» **Source document**:
* * * *

Exhibit A: Chintuji. Had heard so many poltroons going gaga about how nice, how sweet, how cutesy it was. Well, the darned thing IS sweet. The only problem is that it is so bloody sweet it almost reaches saccharin overdose levels. Methinks the director was probably aiming for a good old fashioned Hrishikesh Mukherjee-Basu Chatterjee feel. And given the times we live in, he was probably obligated to throw in a song-and-dance routine as well. But the poor chap overshot it. By a helluva long way. Muck

Exhibit B: Transformers: Revenge of the Fallen. How does someone, who made such a bloody decent movie the first time round, so totally screw up the sequel?? Transformers has got to be the worst sequel I have seen. Ever. I know Bay ain’t exactly the cat’s pajamas when it comes to cinematic derring-do, but this has to be pretty special, even by his not-so-exacting standards. Or maybe, it was just Megan Fox which distracted the poor man. Utter muck.

* * * *

» **Stored rows**:
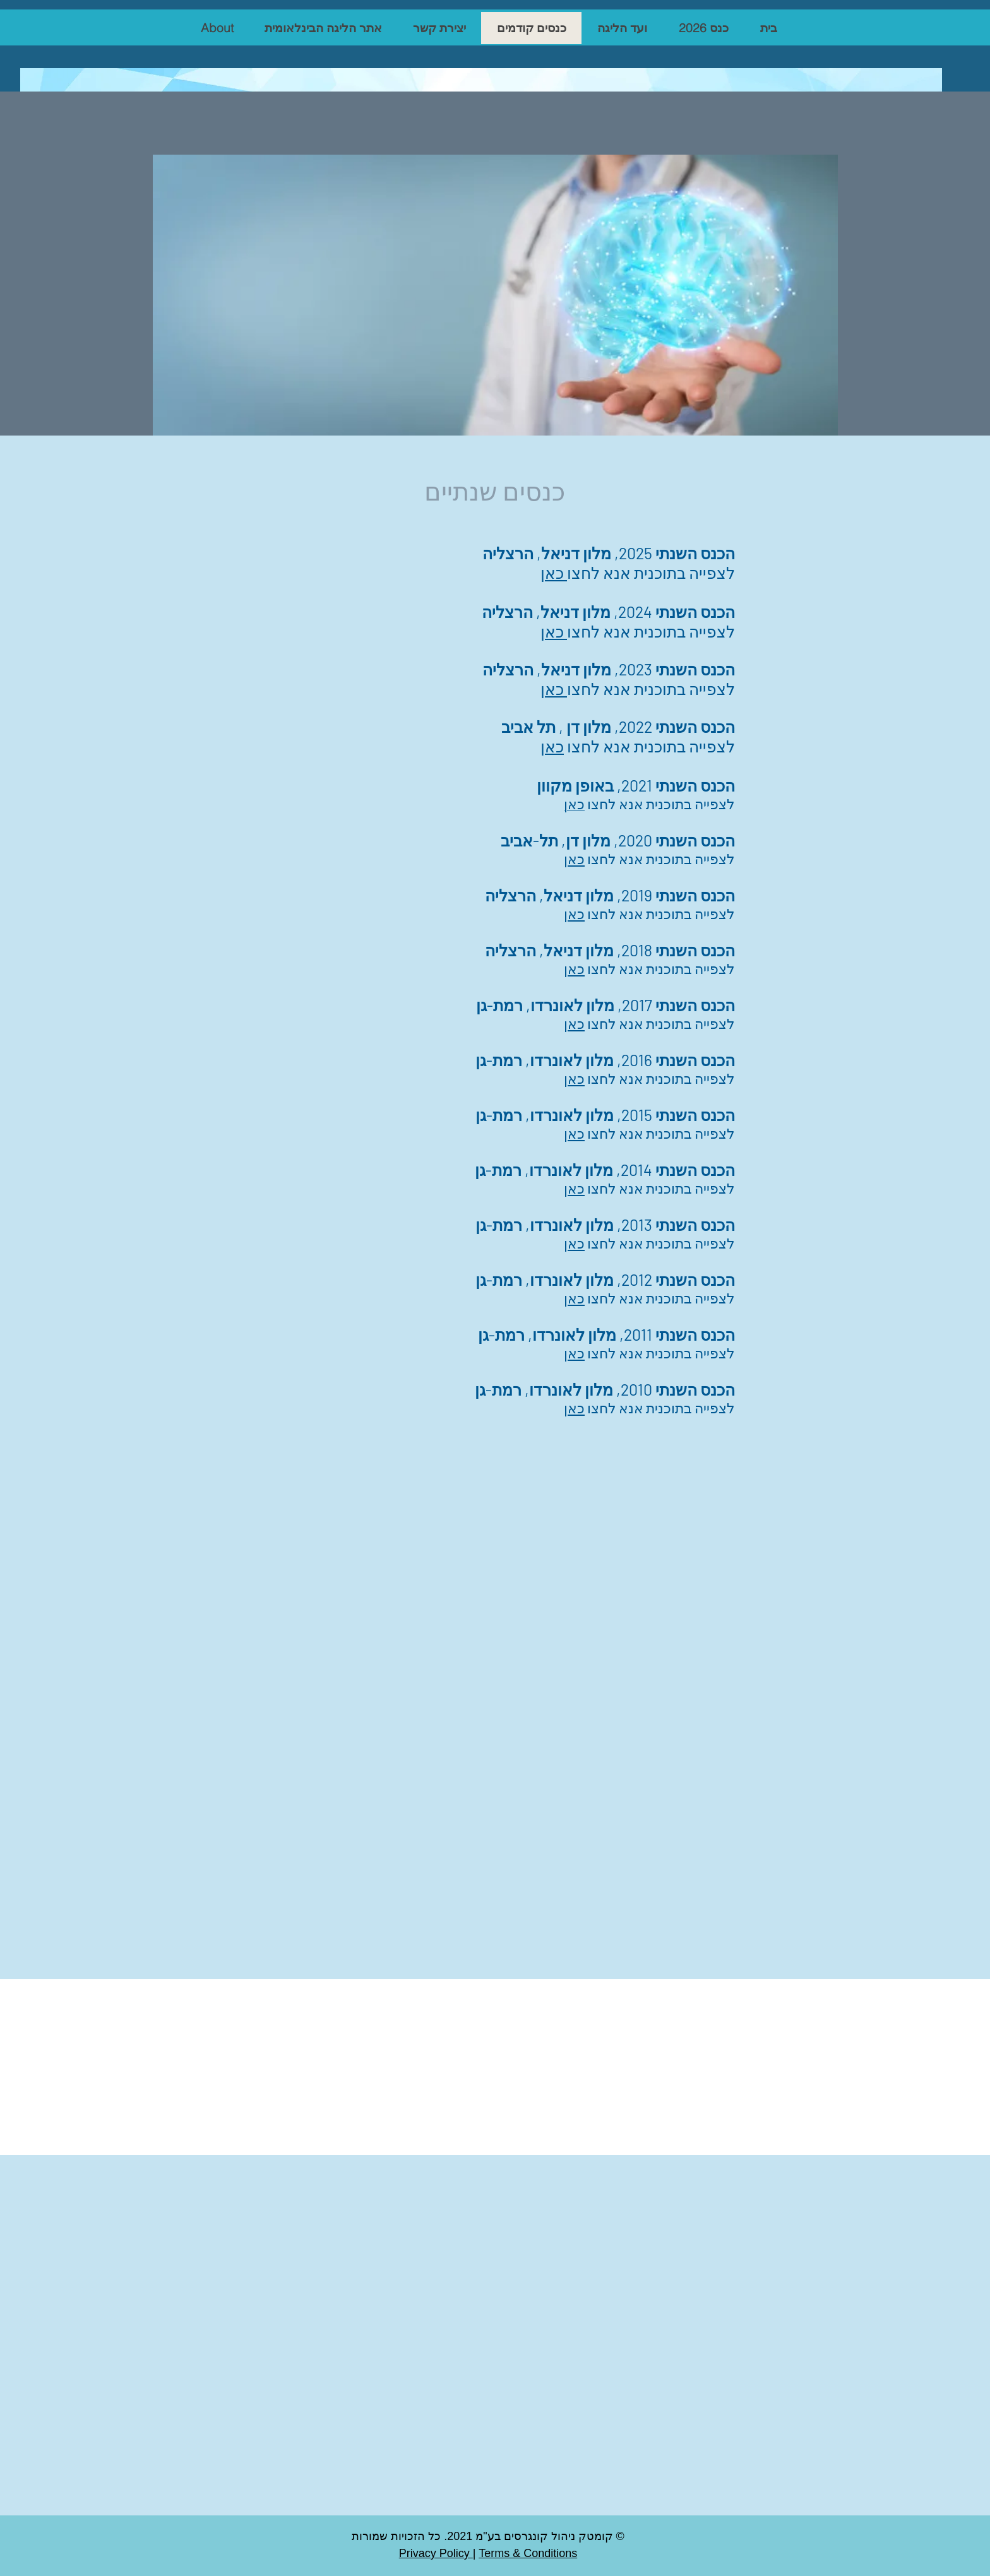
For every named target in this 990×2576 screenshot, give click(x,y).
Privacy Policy (436, 2553)
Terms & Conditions (528, 2553)
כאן (574, 858)
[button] (703, 28)
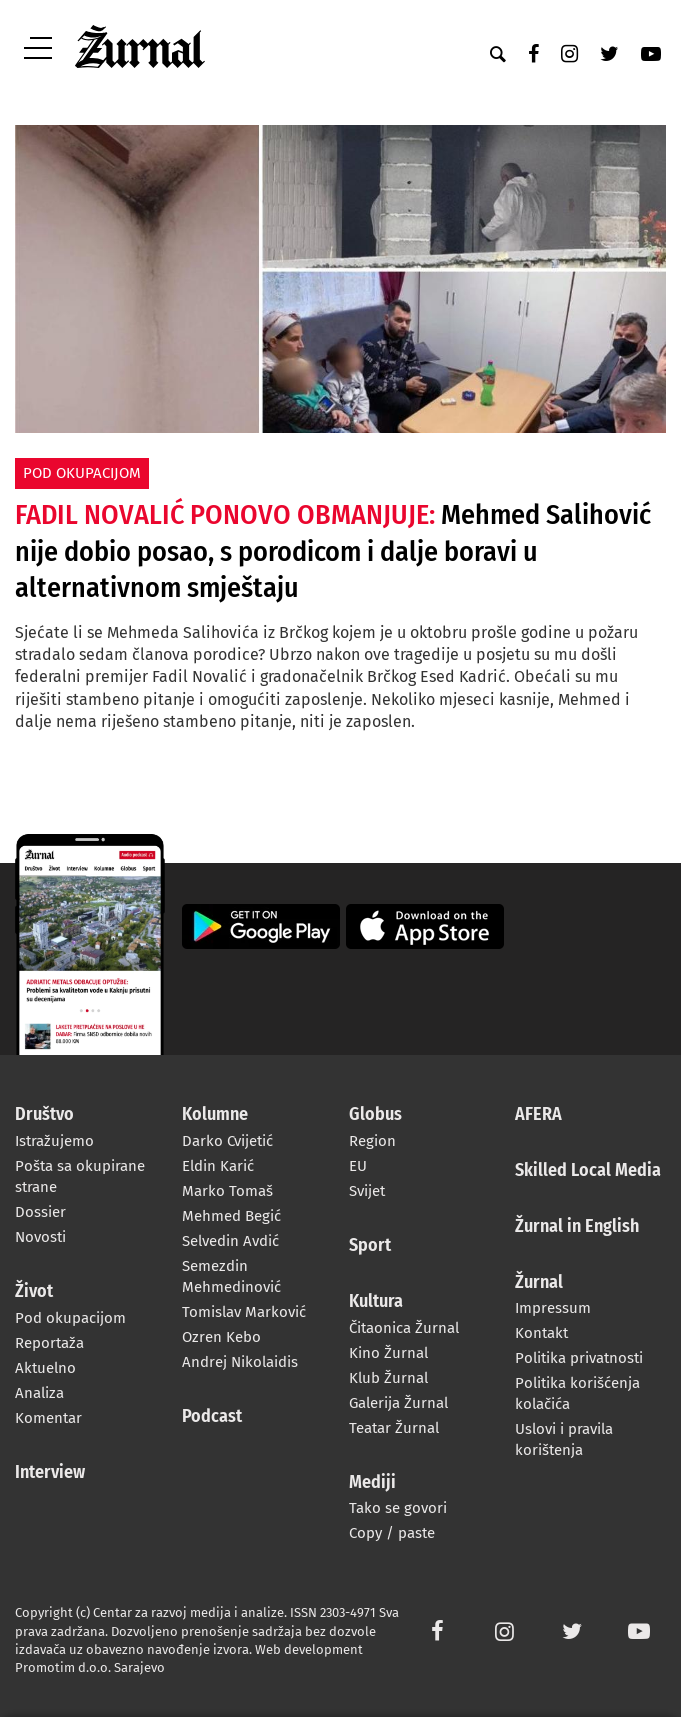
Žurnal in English (577, 1227)
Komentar (48, 1418)
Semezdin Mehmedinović (231, 1276)
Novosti (40, 1237)
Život (34, 1292)
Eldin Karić (218, 1166)
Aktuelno (45, 1368)
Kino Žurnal (388, 1353)
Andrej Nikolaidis (240, 1362)
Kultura (376, 1302)
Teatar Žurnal (394, 1428)
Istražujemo (54, 1141)
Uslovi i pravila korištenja (564, 1439)
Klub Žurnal (388, 1378)
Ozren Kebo (221, 1337)
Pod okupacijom (70, 1318)
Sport (370, 1246)
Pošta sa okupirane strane (80, 1176)
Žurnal (539, 1283)
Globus (375, 1115)
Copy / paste (392, 1533)
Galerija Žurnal (398, 1403)
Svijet (367, 1191)
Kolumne (215, 1115)
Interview (50, 1473)
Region (372, 1141)
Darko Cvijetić (227, 1141)
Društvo (44, 1115)
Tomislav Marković (244, 1312)
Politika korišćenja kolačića (577, 1393)
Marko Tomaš (227, 1191)
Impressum (553, 1308)
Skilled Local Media (588, 1171)
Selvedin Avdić (230, 1241)
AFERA (538, 1115)
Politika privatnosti (579, 1358)
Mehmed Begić (231, 1216)
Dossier (40, 1212)
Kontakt (541, 1333)
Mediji (372, 1483)
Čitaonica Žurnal (404, 1328)
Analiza (39, 1393)
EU (358, 1166)
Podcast (212, 1417)
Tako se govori (398, 1508)
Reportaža (49, 1343)
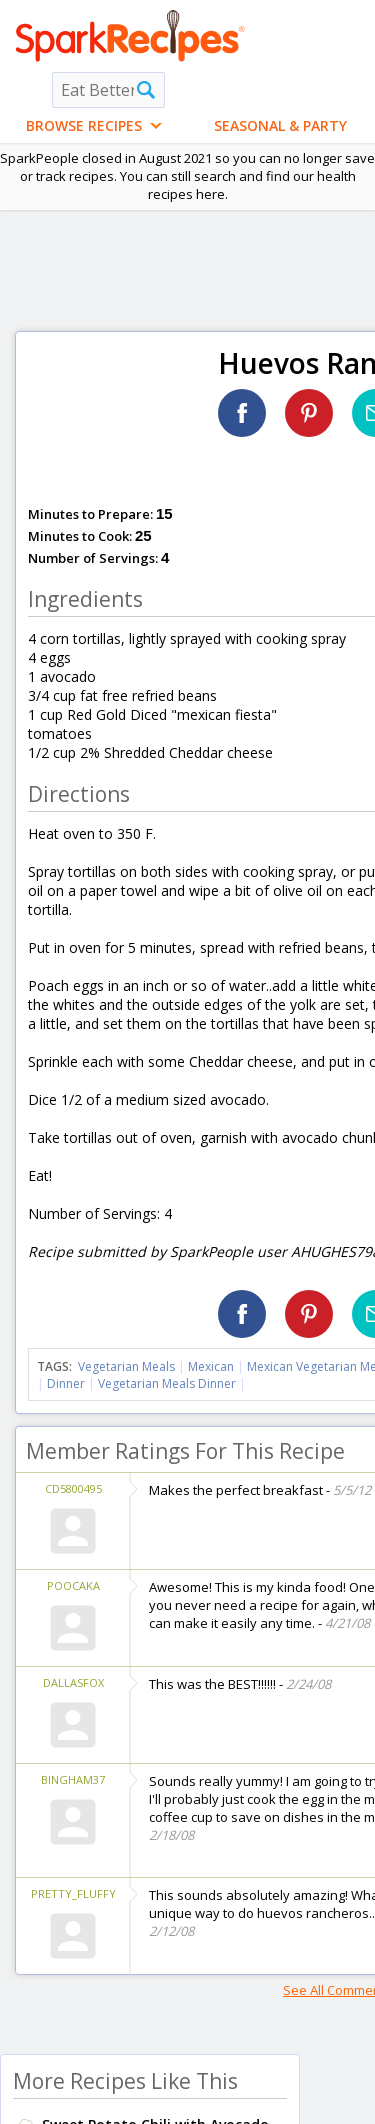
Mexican (211, 1366)
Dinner (66, 1383)
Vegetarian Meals (126, 1366)
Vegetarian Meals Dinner (167, 1383)
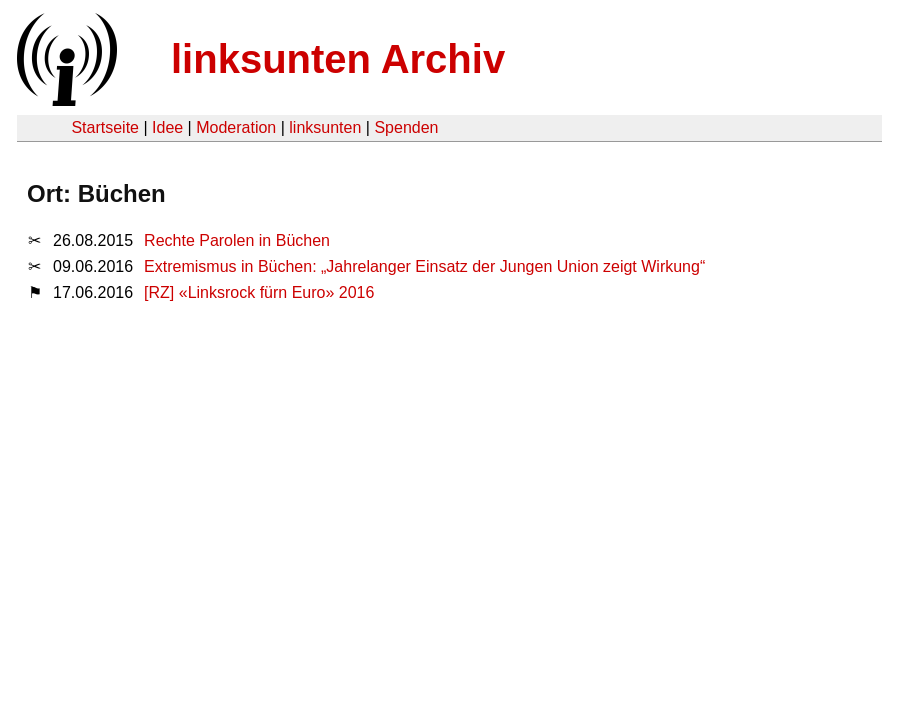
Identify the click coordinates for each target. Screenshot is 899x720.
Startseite (105, 127)
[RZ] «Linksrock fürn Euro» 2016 (259, 292)
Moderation (236, 127)
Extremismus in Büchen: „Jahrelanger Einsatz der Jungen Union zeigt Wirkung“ (424, 266)
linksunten (325, 127)
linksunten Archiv (338, 59)
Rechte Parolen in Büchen (237, 240)
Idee (167, 127)
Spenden (406, 127)
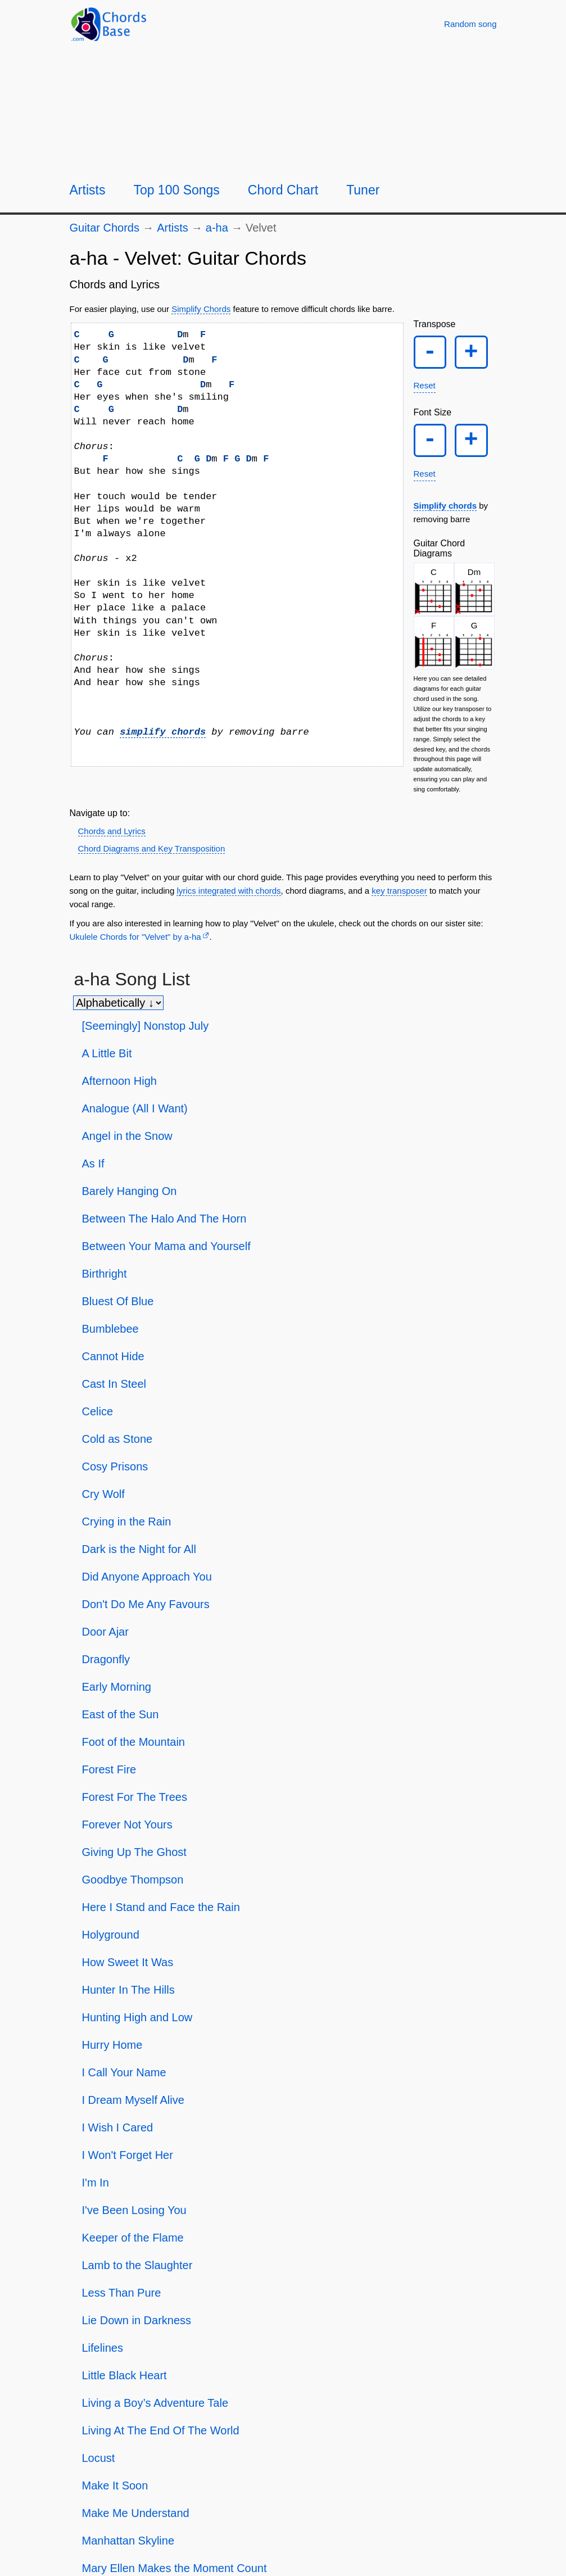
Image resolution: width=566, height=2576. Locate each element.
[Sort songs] (118, 1009)
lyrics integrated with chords (228, 897)
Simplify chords (445, 512)
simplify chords (163, 732)
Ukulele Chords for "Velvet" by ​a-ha (135, 943)
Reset (425, 388)
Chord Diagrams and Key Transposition (151, 856)
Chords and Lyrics (112, 838)
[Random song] (470, 24)
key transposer (399, 897)
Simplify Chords (200, 309)
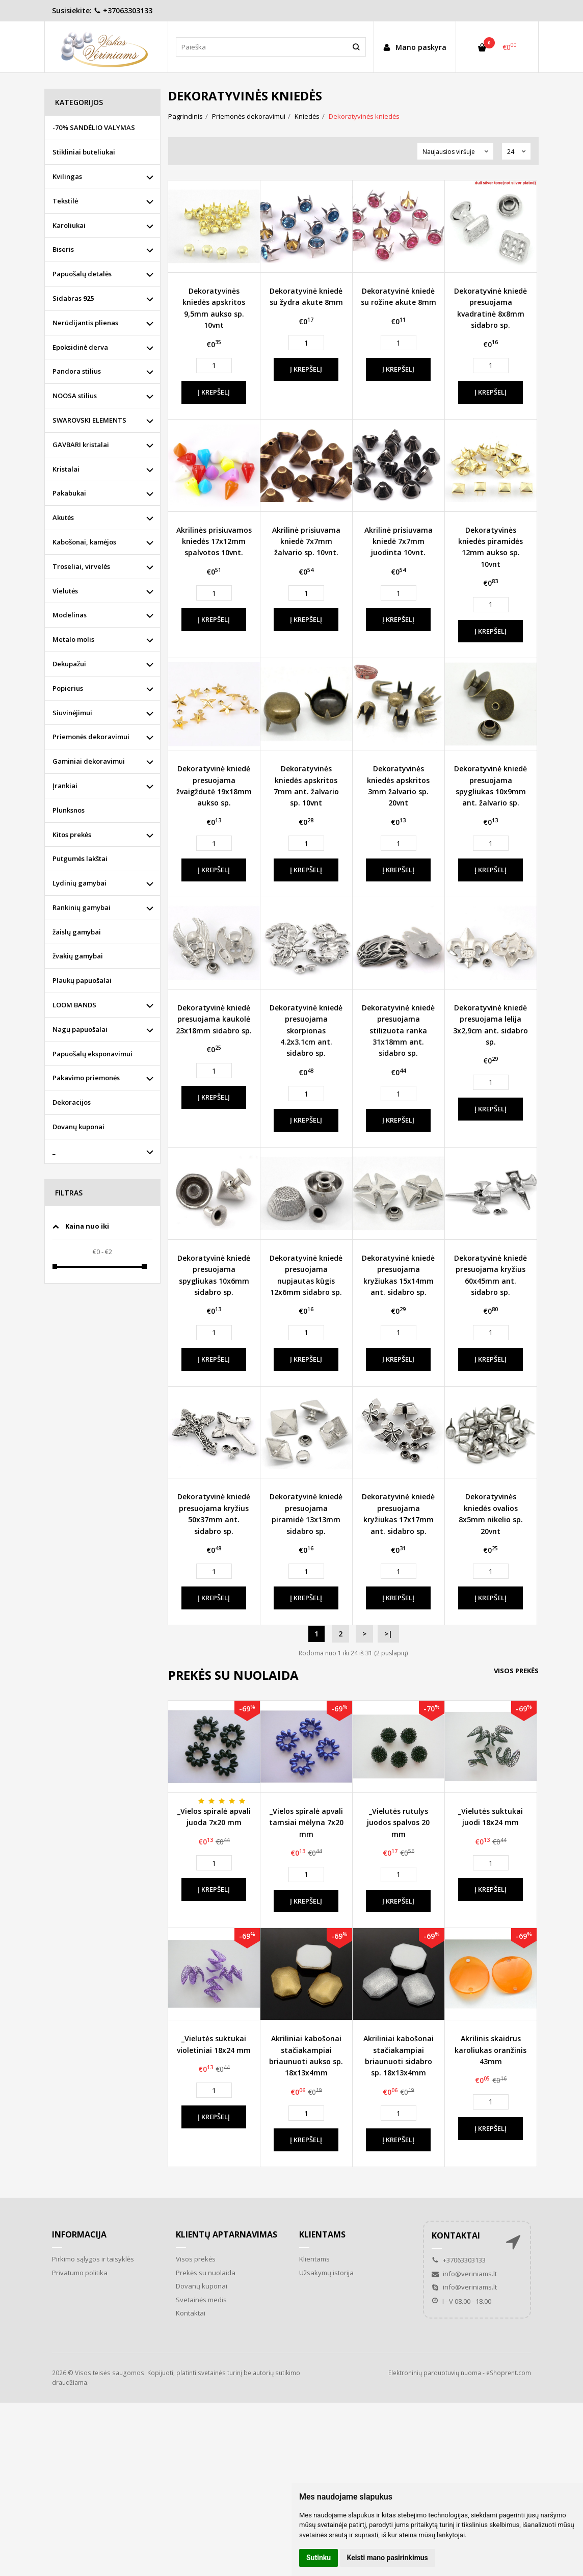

* * * *

» **Problems and tasks**:
**1)** Answer these from the movie reviews:
(a) What one-word verdict closes the review of Chintuji?
(b) Who does the writer suggest may have distracted Bay?
(c) What does the writer call Transformers among the sequels they have seen?
**2)** Return everything in the movie reviews from "Exhibit B: Transformers: Revenge" down to "man. Utter muck.", copied exactly.
**3)** List every person named in the movie reviews.

» **Answers provided**:
**1)**
(a) Muck
(b) Megan Fox
(c) The worst sequel they have seen.

**2)**
Exhibit B: Transformers: Revenge of the Fallen. How does someone, who made such a bloody decent movie the first time round, so totally screw up the sequel?? Transformers has got to be the worst sequel I have seen. Ever. I know Bay ain’t exactly the cat’s pajamas when it comes to cinematic derring-do, but this has to be pretty special, even by his not-so-exacting standards. Or maybe, it was just Megan Fox which distracted the poor man. Utter muck.

**3)**
Hrishikesh Mukherjee
Basu Chatterjee
Bay
Megan Fox